*Problem details*
Using the records below, filter for lines that contain the string "screenshot" and copy them out.

(Exercise material Opens)

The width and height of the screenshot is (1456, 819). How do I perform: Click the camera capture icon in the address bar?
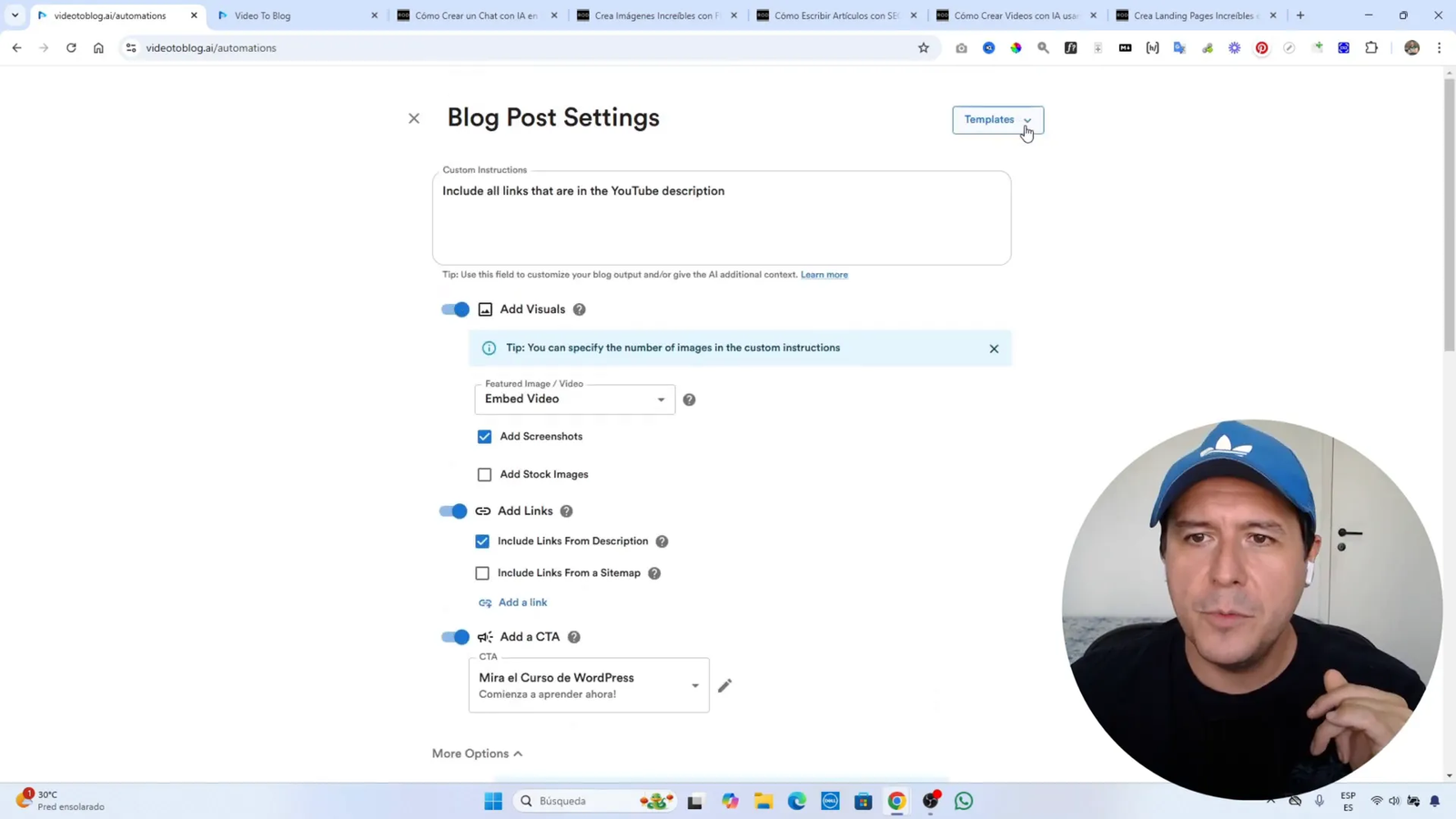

(Exercise material Closes)
(Exercise material Opens)

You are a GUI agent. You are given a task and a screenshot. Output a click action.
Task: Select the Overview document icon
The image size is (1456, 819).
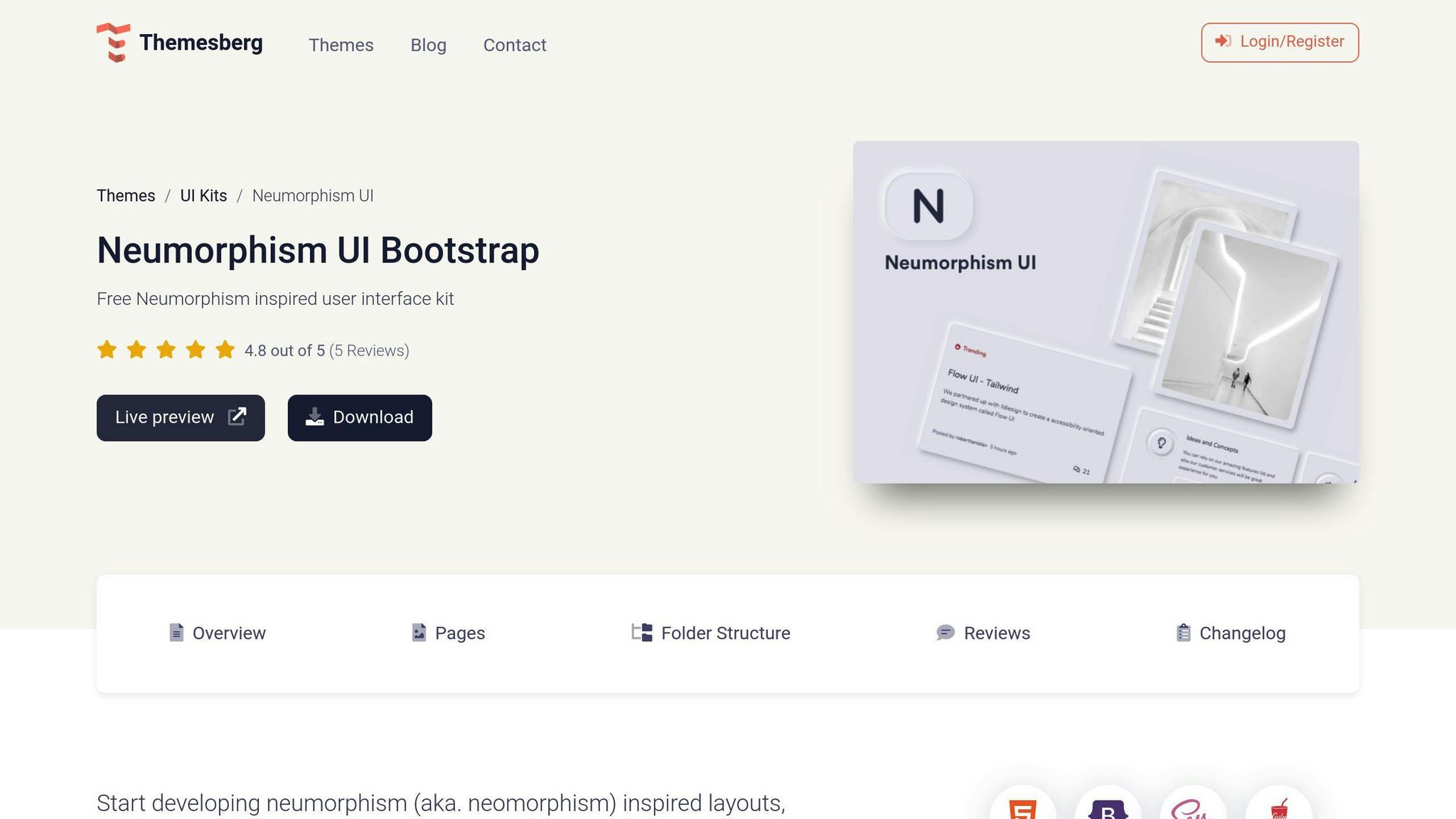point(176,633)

(Exercise material Closes)

*Expected answer*
The width and height of the screenshot is (1456, 819). How do I perform: Click the camera capture icon in the address bar?
You are a GUI agent. You are given a task and a screenshot. Output a click action.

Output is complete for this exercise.